2. Incorrect: Bruising of the left upper quadrant is often indicative of a ruptured spleen and
internal bleeding. This adolescent will require further tests, such as CT scan, and possibly
emergency surgery. Because of the complexity of the situation, an RN should be assigned this
client.

4. Incorrect: Since these clients were injured during the hurricane, the charge nurse must assume
the worst. This client is reporting headache and diplopia; therefore, a safe nurse would consider
the possibility of head trauma with brain swelling accounting for the blurred vision. Such
potential makes this client serious to critical, and as such, should be assigned to an RN for on-
going neurologic assessment.

5. Incorrect: While the trauma of a hurricane could adversely affect the digestive system, the
charge nurse would assume the worst and suspect the likelihood the client is having a myocardial
infarction. Only an RN can complete the appropriate assessment, testing, and other needs
expected with an M.I. client.

, An LPN/VN has been floated to the emergency room following a chemical plant explosion.
What task would be best to assign to the LPN/LVN?
1. Identify and assess each incoming client.
2. Triage and assign color-coded tags to each client.
3. Gather and apply dressings to open wounds.
4. Initiate oxygen and IV lines as needed. - 3. Correct: An LPN/LVN's scope of practice includes
tasks such as wound care. Covering open wounds will help to decrease bacterial exposure until
the registered nurse or primary healthcare provider can assess and treat each wound. If the LPN
notes any serious bleeding situations, it would need reported immediately to the RN.

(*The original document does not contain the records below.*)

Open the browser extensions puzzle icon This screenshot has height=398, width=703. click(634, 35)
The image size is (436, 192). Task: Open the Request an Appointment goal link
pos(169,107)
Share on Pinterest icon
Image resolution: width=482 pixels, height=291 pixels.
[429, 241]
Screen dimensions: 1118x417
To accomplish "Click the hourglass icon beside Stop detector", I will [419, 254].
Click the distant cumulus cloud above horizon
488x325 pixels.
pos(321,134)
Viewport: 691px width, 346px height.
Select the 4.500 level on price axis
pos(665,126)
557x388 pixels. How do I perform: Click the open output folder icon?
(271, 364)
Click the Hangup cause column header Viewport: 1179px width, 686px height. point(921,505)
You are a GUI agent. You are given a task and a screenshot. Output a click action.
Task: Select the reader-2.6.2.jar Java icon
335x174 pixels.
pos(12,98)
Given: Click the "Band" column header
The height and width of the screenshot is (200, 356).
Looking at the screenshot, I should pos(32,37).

1. Incorrect: Although it will be crucial to identify each incoming client, the LPN/LVN's scope
of practice does not include assessment. That task would require an RN or primary healthcare
provider.

2. Incorrect: In a mass casualty situation, triage allows the nurse or primary healthcare provider
to quickly determine which clients are critical versus those stable enough to wait. Because this
involves assessment, an LPN/LVN would not be assigned this task.

4. Incorrect: Initiating intravenous lines is not within the scope of the LPN/LVN. Additionally,
the decision to apply oxygen involves assessment of the respiratory system, which also is not
within the LPN/LVN's scope of practice.

The charge nurse identifies that three admissions were received during the night shift, one nurse
has called in sick, and the clients on the unit have high acuity levels. What action should the
nurse implement first to ensure client safety?
1. Take report on the most critical clients first.
2. Encourage the staff to help each other.
3. Assign one additional client to each nurse.
4. Call the nursing supervisor to request additional staff immediately. - 4. Correct: The hospital
nurse to client staffing ratio should reflect the complexity of nursing care for high acuity clients.
The nurse should call for immediate help so that a safe care environment is maintained for all
clients. The charge nurse should notify the nursing supervisor who will seek additional staff. The
nursing supervisor may be able to assist with client care until another nurse can come in to work.

1. Incorrect: The critical clients are important, but all clients must be considered. The charge
nurse must evaluate each client's status and needs to assign the appropriate staff to care for them.
The safety of each client must be reviewed.

2. Incorrect: The charge nurse may encourage the staff to work together. This is a positive action
but the priority for the charge nurse is to ask for additional staff to maintain safe nursing care.

3. Incorrect: Each nurse may have to increase his/her client load until adequate staffing can be
obtained. However, calling the nursing supervisor to request help is the first action.